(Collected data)
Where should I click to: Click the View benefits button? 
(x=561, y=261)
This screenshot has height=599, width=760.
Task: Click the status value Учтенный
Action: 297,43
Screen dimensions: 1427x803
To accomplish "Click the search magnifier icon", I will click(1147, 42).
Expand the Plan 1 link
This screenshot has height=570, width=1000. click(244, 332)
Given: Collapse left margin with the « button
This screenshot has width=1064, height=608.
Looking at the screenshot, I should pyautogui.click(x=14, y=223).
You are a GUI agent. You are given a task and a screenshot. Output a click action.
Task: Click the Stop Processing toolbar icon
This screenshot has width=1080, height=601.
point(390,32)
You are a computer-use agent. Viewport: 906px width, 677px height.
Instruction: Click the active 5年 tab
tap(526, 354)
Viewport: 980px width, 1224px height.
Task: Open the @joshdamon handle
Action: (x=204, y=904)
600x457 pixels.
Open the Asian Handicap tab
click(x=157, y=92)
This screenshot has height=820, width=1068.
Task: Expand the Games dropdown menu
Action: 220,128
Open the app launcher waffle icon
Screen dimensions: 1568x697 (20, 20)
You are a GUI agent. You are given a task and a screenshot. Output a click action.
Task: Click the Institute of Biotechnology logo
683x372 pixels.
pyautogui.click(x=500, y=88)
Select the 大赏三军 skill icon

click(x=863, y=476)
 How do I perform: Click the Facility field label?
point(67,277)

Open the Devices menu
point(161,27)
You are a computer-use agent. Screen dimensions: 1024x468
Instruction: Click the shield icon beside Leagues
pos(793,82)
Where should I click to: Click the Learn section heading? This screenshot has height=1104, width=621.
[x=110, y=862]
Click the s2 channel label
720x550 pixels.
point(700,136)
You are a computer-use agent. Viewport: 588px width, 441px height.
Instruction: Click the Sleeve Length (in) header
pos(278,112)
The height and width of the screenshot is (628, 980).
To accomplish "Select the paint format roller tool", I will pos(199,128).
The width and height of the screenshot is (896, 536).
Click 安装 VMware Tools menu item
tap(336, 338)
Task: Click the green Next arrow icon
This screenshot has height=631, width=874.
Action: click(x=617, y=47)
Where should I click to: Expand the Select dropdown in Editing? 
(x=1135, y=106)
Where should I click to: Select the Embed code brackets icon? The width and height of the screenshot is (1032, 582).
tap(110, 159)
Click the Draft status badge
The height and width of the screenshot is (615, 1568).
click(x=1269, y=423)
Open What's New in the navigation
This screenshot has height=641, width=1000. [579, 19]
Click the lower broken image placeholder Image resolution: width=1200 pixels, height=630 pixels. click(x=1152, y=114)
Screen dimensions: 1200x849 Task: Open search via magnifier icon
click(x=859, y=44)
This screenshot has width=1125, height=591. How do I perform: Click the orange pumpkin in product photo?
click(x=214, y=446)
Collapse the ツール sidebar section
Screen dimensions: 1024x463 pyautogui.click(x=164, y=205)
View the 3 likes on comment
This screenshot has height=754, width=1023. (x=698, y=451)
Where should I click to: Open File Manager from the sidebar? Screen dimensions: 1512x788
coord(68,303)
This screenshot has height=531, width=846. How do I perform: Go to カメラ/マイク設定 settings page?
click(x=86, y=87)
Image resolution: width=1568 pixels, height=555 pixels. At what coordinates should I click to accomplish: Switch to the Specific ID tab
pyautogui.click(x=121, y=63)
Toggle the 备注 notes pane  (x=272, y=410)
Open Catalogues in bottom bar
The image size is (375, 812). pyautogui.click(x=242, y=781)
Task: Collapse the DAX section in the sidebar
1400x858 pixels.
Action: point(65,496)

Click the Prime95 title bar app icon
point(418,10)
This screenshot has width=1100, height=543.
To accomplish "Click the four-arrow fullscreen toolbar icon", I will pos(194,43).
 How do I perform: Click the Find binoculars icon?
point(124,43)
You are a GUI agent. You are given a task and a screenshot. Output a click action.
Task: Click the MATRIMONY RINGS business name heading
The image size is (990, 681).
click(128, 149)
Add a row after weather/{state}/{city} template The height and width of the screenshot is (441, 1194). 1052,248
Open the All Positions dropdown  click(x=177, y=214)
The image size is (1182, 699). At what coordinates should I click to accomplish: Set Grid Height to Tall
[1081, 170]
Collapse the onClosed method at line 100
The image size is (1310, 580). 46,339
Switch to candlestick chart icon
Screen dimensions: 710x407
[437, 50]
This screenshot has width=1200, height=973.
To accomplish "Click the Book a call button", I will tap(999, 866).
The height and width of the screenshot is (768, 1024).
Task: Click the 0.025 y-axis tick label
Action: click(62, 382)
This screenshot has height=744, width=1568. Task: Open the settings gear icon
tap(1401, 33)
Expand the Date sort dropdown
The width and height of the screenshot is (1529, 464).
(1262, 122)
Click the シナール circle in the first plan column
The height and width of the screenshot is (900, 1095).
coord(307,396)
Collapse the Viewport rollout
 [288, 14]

→ **TASK INSTRUCTIONS**
Every record is to be repeated exactly as written.

→ **RESULT BELOW**
Where should I click to: Click the View benefits button? 
(x=561, y=261)
This screenshot has height=599, width=760.
Task: Click the status value Учтенный
Action: 297,43
Screen dimensions: 1427x803
To accomplish "Click the search magnifier icon", I will click(1147, 42).
Expand the Plan 1 link
This screenshot has height=570, width=1000. click(244, 332)
Given: Collapse left margin with the « button
This screenshot has width=1064, height=608.
Looking at the screenshot, I should pyautogui.click(x=14, y=223).
You are a GUI agent. You are given a task and a screenshot. Output a click action.
Task: Click the Stop Processing toolbar icon
This screenshot has width=1080, height=601.
point(390,32)
You are a computer-use agent. Viewport: 906px width, 677px height.
Instruction: Click the active 5年 tab
tap(526, 354)
Viewport: 980px width, 1224px height.
Task: Open the @joshdamon handle
Action: (x=204, y=904)
600x457 pixels.
Open the Asian Handicap tab
click(x=157, y=92)
This screenshot has height=820, width=1068.
Task: Expand the Games dropdown menu
Action: 220,128
Open the app launcher waffle icon
Screen dimensions: 1568x697 (20, 20)
You are a GUI agent. You are given a task and a screenshot. Output a click action.
Task: Click the Institute of Biotechnology logo
683x372 pixels.
pyautogui.click(x=500, y=88)
Select the 大赏三军 skill icon

click(x=863, y=476)
 How do I perform: Click the Facility field label?
point(67,277)

Open the Devices menu
point(161,27)
You are a computer-use agent. Screen dimensions: 1024x468
Instruction: Click the shield icon beside Leagues
pos(793,82)
Where should I click to: Click the Learn section heading? This screenshot has height=1104, width=621.
[x=110, y=862]
Click the s2 channel label
720x550 pixels.
point(700,136)
You are a computer-use agent. Viewport: 588px width, 441px height.
Instruction: Click the Sleeve Length (in) header
pos(278,112)
The height and width of the screenshot is (628, 980).
To accomplish "Select the paint format roller tool", I will pos(199,128).
The width and height of the screenshot is (896, 536).
Click 安装 VMware Tools menu item
tap(336, 338)
Task: Click the green Next arrow icon
This screenshot has height=631, width=874.
Action: click(x=617, y=47)
Where should I click to: Expand the Select dropdown in Editing? 
(x=1135, y=106)
Where should I click to: Select the Embed code brackets icon? The width and height of the screenshot is (1032, 582).
tap(110, 159)
Click the Draft status badge
The height and width of the screenshot is (615, 1568).
click(x=1269, y=423)
Open What's New in the navigation
This screenshot has height=641, width=1000. [579, 19]
Click the lower broken image placeholder Image resolution: width=1200 pixels, height=630 pixels. click(x=1152, y=114)
Screen dimensions: 1200x849 Task: Open search via magnifier icon
click(x=859, y=44)
This screenshot has width=1125, height=591. How do I perform: Click the orange pumpkin in product photo?
click(x=214, y=446)
Collapse the ツール sidebar section
Screen dimensions: 1024x463 pyautogui.click(x=164, y=205)
View the 3 likes on comment
This screenshot has height=754, width=1023. (x=698, y=451)
Where should I click to: Open File Manager from the sidebar? Screen dimensions: 1512x788
coord(68,303)
This screenshot has height=531, width=846. How do I perform: Go to カメラ/マイク設定 settings page?
click(x=86, y=87)
Image resolution: width=1568 pixels, height=555 pixels. At what coordinates should I click to accomplish: Switch to the Specific ID tab
pyautogui.click(x=121, y=63)
Toggle the 备注 notes pane  (x=272, y=410)
Open Catalogues in bottom bar
The image size is (375, 812). pyautogui.click(x=242, y=781)
Task: Collapse the DAX section in the sidebar
1400x858 pixels.
Action: point(65,496)

Click the Prime95 title bar app icon
point(418,10)
This screenshot has width=1100, height=543.
To accomplish "Click the four-arrow fullscreen toolbar icon", I will pos(194,43).
 How do I perform: Click the Find binoculars icon?
point(124,43)
You are a GUI agent. You are given a task and a screenshot. Output a click action.
Task: Click the MATRIMONY RINGS business name heading
The image size is (990, 681).
click(128, 149)
Add a row after weather/{state}/{city} template The height and width of the screenshot is (441, 1194). 1052,248
Open the All Positions dropdown  click(x=177, y=214)
The image size is (1182, 699). At what coordinates should I click to accomplish: Set Grid Height to Tall
[1081, 170]
Collapse the onClosed method at line 100
The image size is (1310, 580). 46,339
Switch to candlestick chart icon
Screen dimensions: 710x407
[437, 50]
This screenshot has width=1200, height=973.
To accomplish "Click the Book a call button", I will tap(999, 866).
The height and width of the screenshot is (768, 1024).
Task: Click the 0.025 y-axis tick label
Action: click(62, 382)
This screenshot has height=744, width=1568. Task: Open the settings gear icon
tap(1401, 33)
Expand the Date sort dropdown
The width and height of the screenshot is (1529, 464).
(1262, 122)
Click the シナール circle in the first plan column
The height and width of the screenshot is (900, 1095).
coord(307,396)
Collapse the Viewport rollout
 [288, 14]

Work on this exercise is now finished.